* _Teks Halaman_:
Kejujuran (Antara Idealisme dan Sifat Kenabian)

Berangkat dari pengalaman pribadi selama hidup yang telah mengalami dan melewati beberapa fase kehidupan, bersinggungan dengan banyak orang dan kepentingan dari berbagai macam latar belakang, penulis bermaksud mengangkat kembali “tema usang” yang entah sudah berapa ribu kali dikumandangkan lewat toa – toa rumah ibadah, ceramah-ceramah di TV, tulisan – tulisan di media massa, obrolan di warung-warung kopi, mimbar-mimbar akademik di kampus dan sekolah, panggung-panggung jalanan, atau lewat isyarat alam. Ada beberapa alasan tema di atas penulis angkat, yang pasti kesemuanya semata-mata diniatkan untuk memberikan pesan positif dan mengingatkan banyak orang, lebih-lebih bagi penulis pribadi yang masih dalam taraf belajar memperbaiki diri, belajar menjadi insan yang lebih baik lagi.

* _Data Terkumpul_:
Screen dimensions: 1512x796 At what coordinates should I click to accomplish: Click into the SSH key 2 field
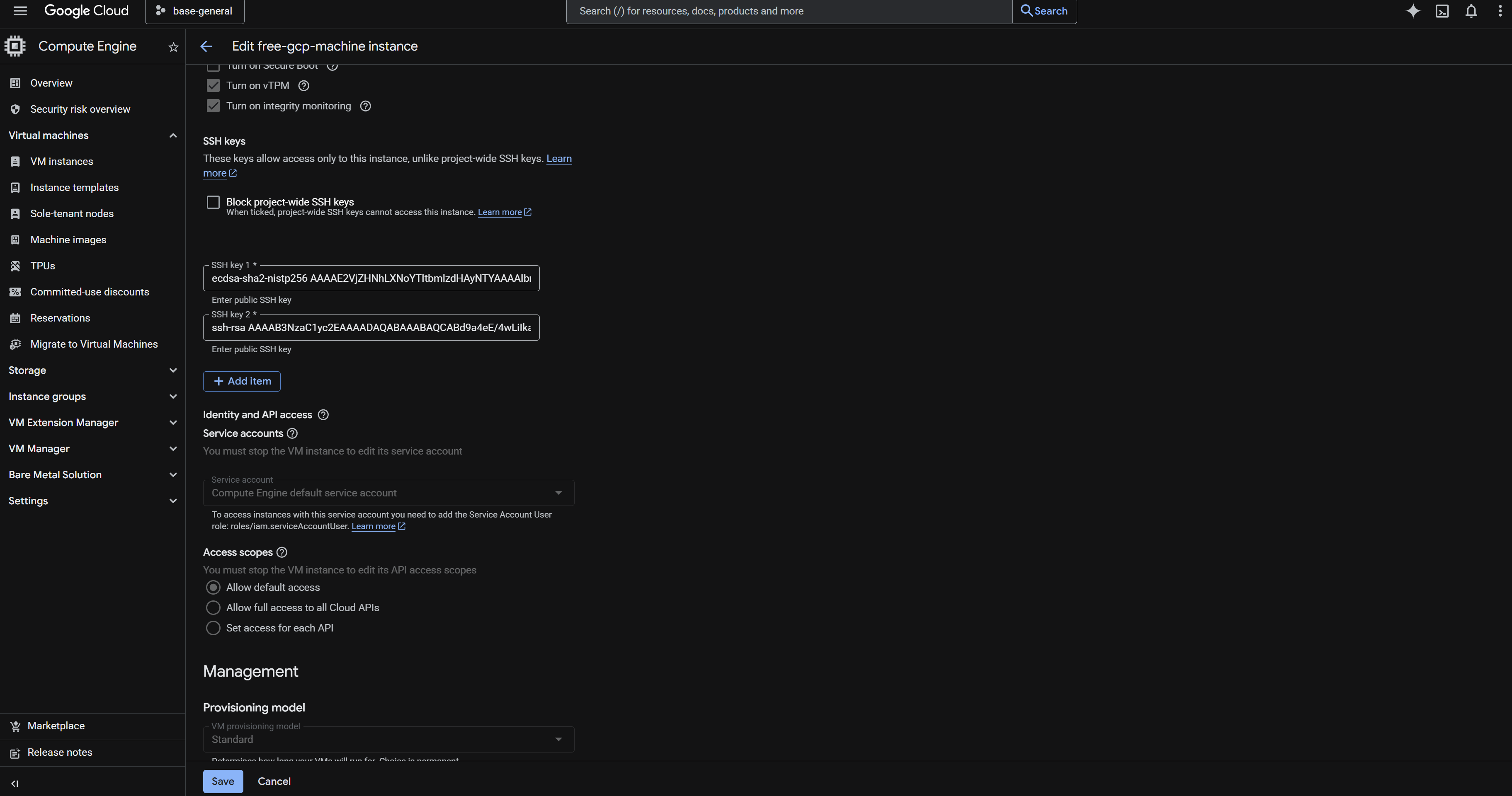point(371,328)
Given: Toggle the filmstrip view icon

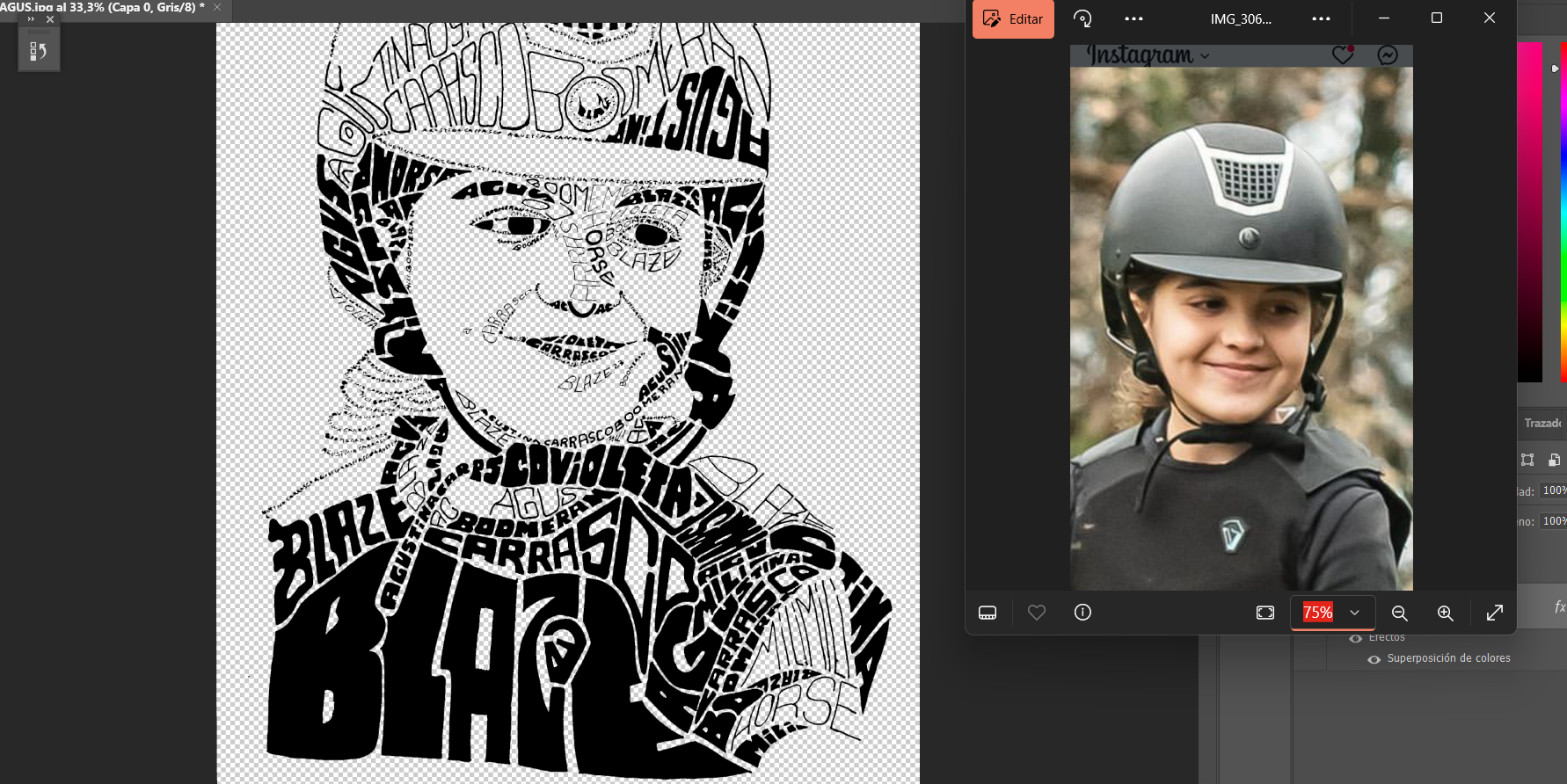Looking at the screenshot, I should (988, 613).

* _Tantangan_:
a) Menurut teks tentang kejujuran, apa niat penulis mengangkat tema itu?
b) Tulis lanjutan teks tentang kejujuran, mulai sesudah kalimat terakhirnya.

* _Jawaban Latihan_:
a) Semata-mata untuk memberikan pesan positif dan mengingatkan banyak orang, lebih-lebih penulis sendiri.

b)
Sifat jujur, diakui atau tidak adalah perbuatan yang berat, itu bila kita memaknai jujur dalam skala yang komprehensif, di segala lini kehidupan, dalam segala ucapan dan tindakan. Cobalah bertanya pada 10 orang, niscaya yang menjawab jujur itu berat ada 20 (karena bayangan mereka ikut menjawab). Perhatikanlah, bayangan tubuh kita pun sesungguhnya berdusta karena dia bisa mempersepsikan diri kita lebih tinggi, lebih rendah atau bahkan tak ada bergantung darimana sumber cahaya, dia tak pernah bisa jujur memvisualisasikan apa adanya kita.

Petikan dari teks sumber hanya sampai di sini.